# Data provided start
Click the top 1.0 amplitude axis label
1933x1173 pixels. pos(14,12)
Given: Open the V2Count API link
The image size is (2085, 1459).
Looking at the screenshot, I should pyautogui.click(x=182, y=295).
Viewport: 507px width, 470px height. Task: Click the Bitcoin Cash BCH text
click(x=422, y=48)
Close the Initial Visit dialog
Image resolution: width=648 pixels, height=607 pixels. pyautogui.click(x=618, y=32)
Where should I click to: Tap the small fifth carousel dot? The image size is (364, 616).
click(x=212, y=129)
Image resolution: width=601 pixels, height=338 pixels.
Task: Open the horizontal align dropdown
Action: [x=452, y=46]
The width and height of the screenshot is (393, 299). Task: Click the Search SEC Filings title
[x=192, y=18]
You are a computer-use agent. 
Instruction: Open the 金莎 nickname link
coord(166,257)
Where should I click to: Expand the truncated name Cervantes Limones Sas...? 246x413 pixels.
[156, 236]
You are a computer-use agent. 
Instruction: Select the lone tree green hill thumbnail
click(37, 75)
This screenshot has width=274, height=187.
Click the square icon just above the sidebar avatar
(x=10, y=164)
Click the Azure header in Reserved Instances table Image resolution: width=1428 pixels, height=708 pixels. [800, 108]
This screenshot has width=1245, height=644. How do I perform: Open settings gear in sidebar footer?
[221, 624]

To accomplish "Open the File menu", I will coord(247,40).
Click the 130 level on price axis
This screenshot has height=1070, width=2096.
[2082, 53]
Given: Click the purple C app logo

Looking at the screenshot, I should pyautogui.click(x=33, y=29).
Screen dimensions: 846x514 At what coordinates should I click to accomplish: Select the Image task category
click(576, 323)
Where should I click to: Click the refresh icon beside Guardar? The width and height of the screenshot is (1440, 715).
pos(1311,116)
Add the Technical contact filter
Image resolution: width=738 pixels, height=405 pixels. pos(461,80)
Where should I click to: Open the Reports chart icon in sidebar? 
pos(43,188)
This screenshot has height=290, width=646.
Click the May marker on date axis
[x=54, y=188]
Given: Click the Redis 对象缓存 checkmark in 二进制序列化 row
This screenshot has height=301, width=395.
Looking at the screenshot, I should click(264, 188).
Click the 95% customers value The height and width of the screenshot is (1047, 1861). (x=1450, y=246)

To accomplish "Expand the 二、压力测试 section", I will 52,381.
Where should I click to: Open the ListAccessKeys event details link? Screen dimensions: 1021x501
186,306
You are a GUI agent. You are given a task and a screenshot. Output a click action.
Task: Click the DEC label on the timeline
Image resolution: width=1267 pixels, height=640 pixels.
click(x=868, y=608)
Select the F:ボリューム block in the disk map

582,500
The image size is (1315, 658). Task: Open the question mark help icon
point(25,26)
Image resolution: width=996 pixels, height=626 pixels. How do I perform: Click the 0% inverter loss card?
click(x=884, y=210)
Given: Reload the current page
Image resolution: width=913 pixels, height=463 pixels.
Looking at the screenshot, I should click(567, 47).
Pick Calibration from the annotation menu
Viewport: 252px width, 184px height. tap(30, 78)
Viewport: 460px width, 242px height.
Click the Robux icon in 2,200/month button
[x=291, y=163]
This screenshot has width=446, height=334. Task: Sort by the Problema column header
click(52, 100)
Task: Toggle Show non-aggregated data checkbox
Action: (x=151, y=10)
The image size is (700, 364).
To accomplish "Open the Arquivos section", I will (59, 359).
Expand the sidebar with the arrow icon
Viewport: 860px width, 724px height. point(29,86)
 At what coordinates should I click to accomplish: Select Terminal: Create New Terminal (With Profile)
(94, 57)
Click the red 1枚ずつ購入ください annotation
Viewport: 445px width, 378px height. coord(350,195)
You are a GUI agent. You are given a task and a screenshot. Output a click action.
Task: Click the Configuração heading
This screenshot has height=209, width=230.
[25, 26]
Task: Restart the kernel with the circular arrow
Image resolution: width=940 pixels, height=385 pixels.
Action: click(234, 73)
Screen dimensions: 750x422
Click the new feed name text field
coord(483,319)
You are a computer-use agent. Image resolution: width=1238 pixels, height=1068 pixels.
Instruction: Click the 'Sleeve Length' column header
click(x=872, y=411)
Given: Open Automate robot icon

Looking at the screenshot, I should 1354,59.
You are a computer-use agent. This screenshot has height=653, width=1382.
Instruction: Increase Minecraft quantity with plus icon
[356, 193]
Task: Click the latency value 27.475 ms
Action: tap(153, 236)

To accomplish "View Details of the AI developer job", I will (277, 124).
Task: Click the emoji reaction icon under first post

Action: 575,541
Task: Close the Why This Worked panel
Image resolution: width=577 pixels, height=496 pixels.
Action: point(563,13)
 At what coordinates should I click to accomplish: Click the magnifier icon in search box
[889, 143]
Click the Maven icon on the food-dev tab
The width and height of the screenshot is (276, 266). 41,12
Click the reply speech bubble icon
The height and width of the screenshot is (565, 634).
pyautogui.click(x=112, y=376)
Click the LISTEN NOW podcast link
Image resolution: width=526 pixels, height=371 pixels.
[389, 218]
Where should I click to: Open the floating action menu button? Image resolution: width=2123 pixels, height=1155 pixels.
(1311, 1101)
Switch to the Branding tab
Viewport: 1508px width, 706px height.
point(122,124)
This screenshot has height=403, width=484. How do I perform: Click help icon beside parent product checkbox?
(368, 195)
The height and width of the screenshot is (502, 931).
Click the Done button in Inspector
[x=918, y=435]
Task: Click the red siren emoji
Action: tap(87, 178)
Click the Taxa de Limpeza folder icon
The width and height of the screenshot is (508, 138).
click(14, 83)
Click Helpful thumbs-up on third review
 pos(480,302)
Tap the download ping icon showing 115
# Data provided end
> [Task details]: Please repeat the lines from the start through the line containing "click(x=422, y=48)", with both ends included.

> [Exercise output]:
Click the top 1.0 amplitude axis label
1933x1173 pixels. pos(14,12)
Given: Open the V2Count API link
The image size is (2085, 1459).
Looking at the screenshot, I should pyautogui.click(x=182, y=295).
Viewport: 507px width, 470px height. Task: Click the Bitcoin Cash BCH text
click(x=422, y=48)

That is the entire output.